Perhaps someday, every single person on the planet might use that standard to map their social connections, just as every single person on the internet uses TCP/IP to share data. But even if this new form of identity became ubiquitous, it wouldn’t present the same opportunities for abuse and manipulation that you find in the closed systems that have become de facto standards. I might allow a Facebook-style service to use my social map to filter news or gossip or music for me, based on the activity of my friends, but if that service annoyed me, I’d be free to sample other alternatives without the switching costs.

In that world, the list of people you know, news outlets you read, celebrities you are interested in, etc., could be your own.

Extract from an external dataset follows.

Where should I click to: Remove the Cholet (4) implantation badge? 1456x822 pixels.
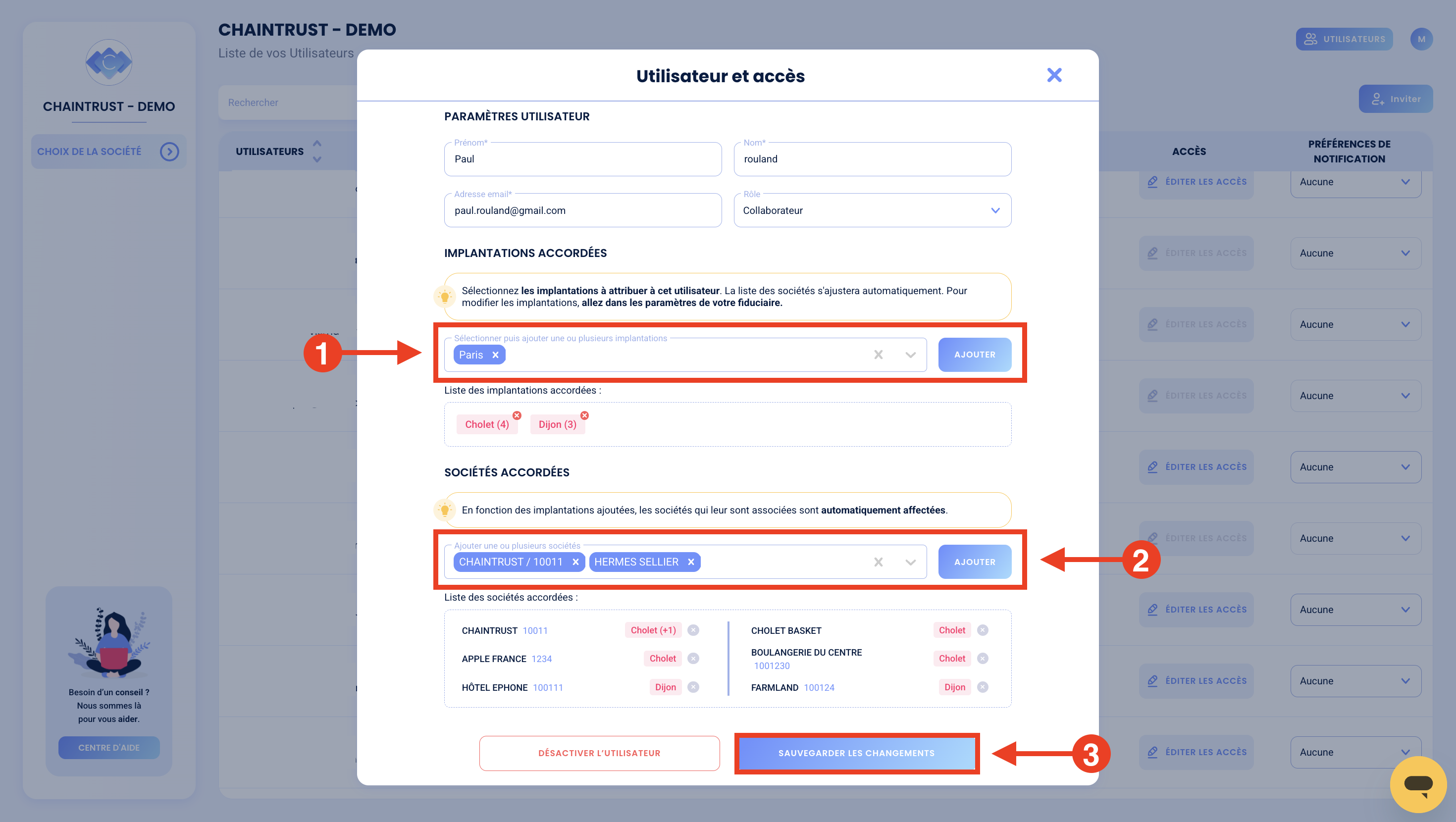coord(517,415)
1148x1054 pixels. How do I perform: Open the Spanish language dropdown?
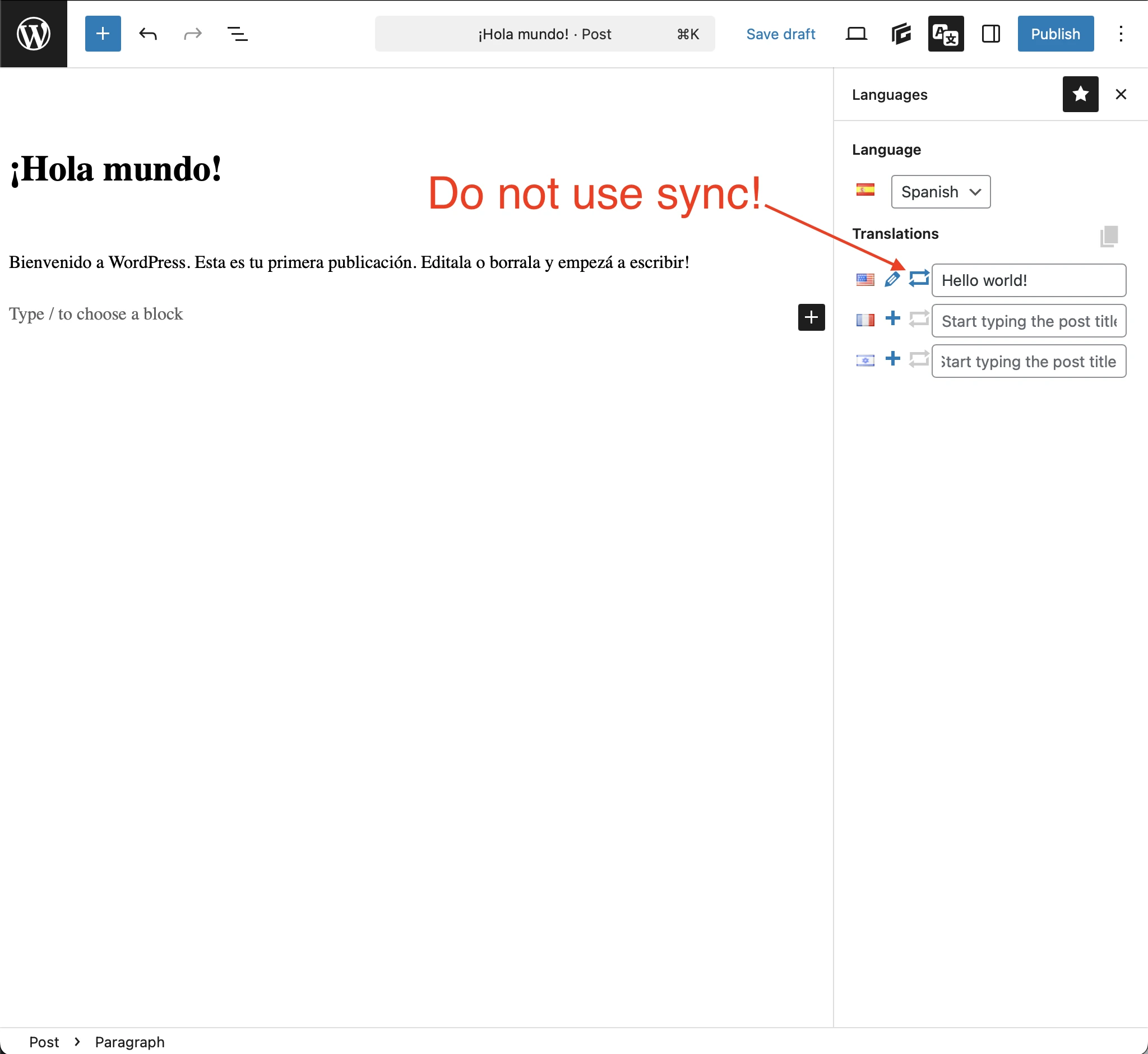940,192
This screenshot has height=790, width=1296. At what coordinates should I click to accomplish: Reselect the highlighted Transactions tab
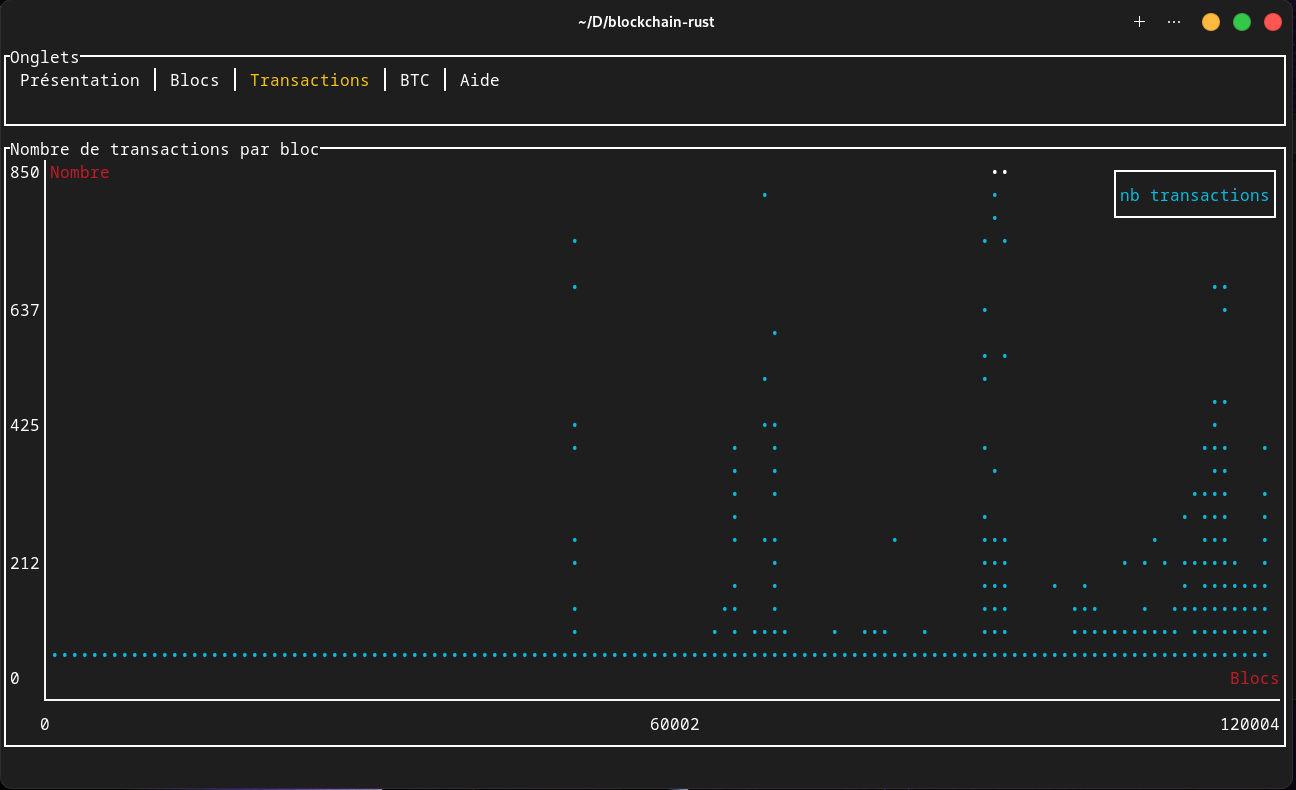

Then you could lay any type of software on top of that to interact with all those things how you saw fit. You could build all manner of new social networks using the underlying connection data, from scratch, without having to convince everyone else to switch to the new platform to make it work.

If you were to build a new social network from the ground up, how would it be different from what we use today?

How could these new social networks avoid some of the pitfalls of the ones we have now?